[Data to process — start]
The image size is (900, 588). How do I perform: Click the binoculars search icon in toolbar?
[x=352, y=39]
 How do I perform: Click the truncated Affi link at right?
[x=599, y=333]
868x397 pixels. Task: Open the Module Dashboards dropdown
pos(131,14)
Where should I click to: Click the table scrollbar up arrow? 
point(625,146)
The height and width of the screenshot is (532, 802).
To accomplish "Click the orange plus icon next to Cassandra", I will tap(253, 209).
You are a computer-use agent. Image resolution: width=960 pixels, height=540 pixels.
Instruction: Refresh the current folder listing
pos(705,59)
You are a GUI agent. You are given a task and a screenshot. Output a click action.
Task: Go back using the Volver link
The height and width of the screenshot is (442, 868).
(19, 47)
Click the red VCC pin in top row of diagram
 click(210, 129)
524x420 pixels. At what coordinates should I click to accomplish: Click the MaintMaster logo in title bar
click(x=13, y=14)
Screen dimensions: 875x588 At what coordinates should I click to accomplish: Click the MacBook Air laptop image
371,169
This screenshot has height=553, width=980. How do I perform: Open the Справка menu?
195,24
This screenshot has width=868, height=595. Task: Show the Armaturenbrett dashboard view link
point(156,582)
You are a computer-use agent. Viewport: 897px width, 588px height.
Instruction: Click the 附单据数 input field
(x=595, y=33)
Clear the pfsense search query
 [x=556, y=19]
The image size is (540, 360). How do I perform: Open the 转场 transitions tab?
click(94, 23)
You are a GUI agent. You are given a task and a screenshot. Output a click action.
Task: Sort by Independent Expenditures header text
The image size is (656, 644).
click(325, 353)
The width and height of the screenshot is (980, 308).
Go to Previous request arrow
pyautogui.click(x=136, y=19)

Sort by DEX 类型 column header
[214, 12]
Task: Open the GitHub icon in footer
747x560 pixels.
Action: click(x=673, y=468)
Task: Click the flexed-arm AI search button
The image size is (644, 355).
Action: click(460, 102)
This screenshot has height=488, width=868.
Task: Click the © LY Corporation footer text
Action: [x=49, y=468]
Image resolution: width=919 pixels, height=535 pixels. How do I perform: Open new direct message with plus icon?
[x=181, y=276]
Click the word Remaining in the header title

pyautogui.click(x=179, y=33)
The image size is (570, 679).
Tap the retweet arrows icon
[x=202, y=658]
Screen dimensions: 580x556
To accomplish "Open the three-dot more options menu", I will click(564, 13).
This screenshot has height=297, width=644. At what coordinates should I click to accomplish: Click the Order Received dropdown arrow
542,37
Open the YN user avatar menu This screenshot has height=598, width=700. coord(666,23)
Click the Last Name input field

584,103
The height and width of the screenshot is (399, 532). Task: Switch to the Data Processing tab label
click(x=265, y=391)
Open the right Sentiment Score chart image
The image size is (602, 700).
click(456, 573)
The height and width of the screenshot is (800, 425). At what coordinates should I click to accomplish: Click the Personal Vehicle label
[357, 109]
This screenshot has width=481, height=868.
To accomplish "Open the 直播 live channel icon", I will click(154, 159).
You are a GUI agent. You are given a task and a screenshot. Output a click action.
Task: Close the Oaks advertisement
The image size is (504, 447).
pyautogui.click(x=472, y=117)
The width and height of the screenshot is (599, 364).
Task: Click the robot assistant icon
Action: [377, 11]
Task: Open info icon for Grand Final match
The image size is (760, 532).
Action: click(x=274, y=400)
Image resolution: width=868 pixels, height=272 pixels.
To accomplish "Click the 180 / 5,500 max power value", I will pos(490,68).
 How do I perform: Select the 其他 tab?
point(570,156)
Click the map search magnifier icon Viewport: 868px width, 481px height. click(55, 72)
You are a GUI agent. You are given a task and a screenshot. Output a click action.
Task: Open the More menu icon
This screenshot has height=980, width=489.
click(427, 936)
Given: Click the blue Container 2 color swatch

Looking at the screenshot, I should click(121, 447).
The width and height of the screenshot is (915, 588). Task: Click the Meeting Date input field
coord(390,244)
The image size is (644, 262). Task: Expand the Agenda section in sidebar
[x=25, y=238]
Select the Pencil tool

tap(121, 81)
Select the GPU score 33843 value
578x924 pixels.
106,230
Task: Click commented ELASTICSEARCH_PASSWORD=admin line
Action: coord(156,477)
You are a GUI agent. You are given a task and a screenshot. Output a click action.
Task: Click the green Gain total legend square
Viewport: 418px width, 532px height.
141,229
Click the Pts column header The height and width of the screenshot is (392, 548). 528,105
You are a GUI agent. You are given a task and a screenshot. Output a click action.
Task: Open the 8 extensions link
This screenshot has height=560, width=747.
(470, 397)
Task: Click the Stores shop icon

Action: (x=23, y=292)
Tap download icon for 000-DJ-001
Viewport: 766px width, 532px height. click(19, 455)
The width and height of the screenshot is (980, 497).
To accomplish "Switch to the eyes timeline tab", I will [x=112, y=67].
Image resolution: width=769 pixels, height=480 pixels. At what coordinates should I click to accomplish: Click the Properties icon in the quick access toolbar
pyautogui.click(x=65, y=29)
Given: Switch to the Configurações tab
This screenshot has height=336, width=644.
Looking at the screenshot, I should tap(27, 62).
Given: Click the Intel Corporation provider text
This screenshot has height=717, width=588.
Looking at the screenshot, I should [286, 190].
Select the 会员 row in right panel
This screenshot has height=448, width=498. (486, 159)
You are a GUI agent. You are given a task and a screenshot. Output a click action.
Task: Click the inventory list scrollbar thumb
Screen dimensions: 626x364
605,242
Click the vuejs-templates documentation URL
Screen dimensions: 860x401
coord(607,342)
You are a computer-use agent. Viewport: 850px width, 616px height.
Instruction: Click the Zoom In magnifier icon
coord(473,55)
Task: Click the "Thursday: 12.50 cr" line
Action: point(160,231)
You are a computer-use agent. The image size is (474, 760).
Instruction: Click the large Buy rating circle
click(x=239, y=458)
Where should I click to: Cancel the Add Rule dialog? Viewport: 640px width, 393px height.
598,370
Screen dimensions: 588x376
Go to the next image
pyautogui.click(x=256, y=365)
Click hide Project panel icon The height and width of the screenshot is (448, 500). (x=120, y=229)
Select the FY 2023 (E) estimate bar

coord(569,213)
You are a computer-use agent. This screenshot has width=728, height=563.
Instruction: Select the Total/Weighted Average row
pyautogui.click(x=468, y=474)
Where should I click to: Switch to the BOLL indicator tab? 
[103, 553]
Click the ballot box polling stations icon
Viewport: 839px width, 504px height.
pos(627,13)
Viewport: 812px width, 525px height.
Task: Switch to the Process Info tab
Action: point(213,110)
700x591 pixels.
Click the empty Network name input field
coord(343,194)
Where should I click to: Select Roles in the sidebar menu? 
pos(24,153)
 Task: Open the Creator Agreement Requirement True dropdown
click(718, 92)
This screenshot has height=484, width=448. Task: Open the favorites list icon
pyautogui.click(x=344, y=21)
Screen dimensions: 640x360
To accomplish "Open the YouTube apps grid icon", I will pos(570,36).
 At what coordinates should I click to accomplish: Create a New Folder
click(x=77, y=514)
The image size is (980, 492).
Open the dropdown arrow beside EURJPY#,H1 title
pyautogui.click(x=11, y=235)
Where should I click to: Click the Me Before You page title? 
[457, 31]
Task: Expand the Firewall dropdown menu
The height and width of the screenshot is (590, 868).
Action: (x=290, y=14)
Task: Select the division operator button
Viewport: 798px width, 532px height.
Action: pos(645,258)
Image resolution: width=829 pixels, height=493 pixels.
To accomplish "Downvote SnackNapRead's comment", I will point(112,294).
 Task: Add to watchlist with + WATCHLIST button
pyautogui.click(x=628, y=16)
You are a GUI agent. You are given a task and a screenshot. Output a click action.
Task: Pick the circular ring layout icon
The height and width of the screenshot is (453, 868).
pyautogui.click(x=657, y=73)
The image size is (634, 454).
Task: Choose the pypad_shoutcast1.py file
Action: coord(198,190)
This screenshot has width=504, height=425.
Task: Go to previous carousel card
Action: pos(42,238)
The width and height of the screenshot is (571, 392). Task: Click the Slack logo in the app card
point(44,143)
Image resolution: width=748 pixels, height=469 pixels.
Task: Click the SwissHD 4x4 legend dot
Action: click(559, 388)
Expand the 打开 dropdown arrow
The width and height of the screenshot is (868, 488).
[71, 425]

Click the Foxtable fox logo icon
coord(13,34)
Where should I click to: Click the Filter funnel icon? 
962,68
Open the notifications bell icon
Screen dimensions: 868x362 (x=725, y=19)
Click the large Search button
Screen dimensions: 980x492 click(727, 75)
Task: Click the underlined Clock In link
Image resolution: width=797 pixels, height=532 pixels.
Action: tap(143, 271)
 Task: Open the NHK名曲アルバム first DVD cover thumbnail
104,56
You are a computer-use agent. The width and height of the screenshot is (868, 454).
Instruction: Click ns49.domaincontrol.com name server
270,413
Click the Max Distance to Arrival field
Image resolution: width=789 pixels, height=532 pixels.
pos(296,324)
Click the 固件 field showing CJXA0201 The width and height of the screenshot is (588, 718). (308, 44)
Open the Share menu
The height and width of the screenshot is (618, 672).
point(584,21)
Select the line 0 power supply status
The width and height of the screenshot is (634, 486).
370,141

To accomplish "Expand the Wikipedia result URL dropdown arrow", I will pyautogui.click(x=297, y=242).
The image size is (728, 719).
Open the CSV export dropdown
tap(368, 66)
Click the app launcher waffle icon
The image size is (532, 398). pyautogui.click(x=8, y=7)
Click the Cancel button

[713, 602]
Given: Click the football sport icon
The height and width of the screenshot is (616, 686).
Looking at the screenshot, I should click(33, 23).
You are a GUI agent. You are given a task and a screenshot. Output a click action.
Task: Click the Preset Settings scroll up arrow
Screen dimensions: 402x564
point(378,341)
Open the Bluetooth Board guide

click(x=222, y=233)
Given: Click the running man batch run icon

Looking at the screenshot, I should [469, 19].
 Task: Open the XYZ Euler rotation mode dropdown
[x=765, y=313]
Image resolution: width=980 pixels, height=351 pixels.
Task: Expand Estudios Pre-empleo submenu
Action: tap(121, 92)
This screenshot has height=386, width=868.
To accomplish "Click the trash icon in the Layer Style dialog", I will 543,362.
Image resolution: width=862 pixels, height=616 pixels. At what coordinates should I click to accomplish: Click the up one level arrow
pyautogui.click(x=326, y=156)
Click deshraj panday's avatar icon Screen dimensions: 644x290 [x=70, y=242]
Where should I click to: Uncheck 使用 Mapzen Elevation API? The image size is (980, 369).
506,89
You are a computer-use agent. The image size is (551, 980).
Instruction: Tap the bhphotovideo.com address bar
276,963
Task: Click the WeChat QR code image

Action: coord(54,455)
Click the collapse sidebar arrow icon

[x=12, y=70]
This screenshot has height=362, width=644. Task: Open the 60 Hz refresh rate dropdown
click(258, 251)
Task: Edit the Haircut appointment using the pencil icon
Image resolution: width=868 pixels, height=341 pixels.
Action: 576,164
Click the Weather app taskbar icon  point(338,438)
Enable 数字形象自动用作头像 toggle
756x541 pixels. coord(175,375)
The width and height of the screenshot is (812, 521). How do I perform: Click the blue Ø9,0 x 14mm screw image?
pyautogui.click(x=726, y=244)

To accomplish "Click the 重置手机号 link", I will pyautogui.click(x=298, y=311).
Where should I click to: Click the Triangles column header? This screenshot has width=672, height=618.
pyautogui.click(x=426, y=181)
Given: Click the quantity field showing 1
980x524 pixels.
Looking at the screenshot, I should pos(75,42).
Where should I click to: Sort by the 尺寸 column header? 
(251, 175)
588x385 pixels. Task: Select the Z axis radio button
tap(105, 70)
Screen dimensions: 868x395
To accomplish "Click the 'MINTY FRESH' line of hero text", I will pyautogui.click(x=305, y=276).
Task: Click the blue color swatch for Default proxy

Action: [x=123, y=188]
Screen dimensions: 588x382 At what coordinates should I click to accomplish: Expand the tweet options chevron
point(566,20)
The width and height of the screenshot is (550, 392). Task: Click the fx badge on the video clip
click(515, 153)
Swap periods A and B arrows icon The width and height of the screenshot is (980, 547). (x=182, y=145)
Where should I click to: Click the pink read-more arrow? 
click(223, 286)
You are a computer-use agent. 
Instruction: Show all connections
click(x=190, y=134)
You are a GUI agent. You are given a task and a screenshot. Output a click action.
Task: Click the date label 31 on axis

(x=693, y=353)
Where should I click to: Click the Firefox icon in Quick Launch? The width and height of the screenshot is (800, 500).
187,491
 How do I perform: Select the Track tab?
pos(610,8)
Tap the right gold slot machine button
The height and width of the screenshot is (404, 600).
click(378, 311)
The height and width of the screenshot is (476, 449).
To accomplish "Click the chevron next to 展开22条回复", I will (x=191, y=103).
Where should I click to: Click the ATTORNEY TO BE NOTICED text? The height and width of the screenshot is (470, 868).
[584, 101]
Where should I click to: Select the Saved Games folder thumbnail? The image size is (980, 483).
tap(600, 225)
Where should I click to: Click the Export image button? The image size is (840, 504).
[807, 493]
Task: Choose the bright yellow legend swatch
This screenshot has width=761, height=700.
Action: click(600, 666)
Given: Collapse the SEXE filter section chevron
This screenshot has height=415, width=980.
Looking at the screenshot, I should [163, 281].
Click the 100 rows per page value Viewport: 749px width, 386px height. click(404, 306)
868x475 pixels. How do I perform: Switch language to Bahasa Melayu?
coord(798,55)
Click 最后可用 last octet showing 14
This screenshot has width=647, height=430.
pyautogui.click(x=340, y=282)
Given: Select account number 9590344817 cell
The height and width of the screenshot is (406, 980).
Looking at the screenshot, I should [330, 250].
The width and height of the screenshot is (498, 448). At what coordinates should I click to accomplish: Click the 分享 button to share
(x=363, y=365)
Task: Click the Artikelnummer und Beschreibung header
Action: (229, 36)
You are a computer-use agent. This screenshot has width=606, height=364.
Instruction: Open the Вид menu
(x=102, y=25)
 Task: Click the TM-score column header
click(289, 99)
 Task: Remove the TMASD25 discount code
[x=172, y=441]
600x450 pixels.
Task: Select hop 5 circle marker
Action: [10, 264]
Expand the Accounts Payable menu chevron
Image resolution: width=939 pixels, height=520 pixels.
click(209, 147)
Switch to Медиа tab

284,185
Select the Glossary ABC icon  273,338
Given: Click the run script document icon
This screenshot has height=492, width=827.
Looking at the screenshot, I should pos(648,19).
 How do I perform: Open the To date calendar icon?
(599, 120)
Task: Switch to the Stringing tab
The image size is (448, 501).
[Data to process — finish]
• Activity: All that is needed is the number of lines in the listing holding the word "avatar".

• Response to this task: 2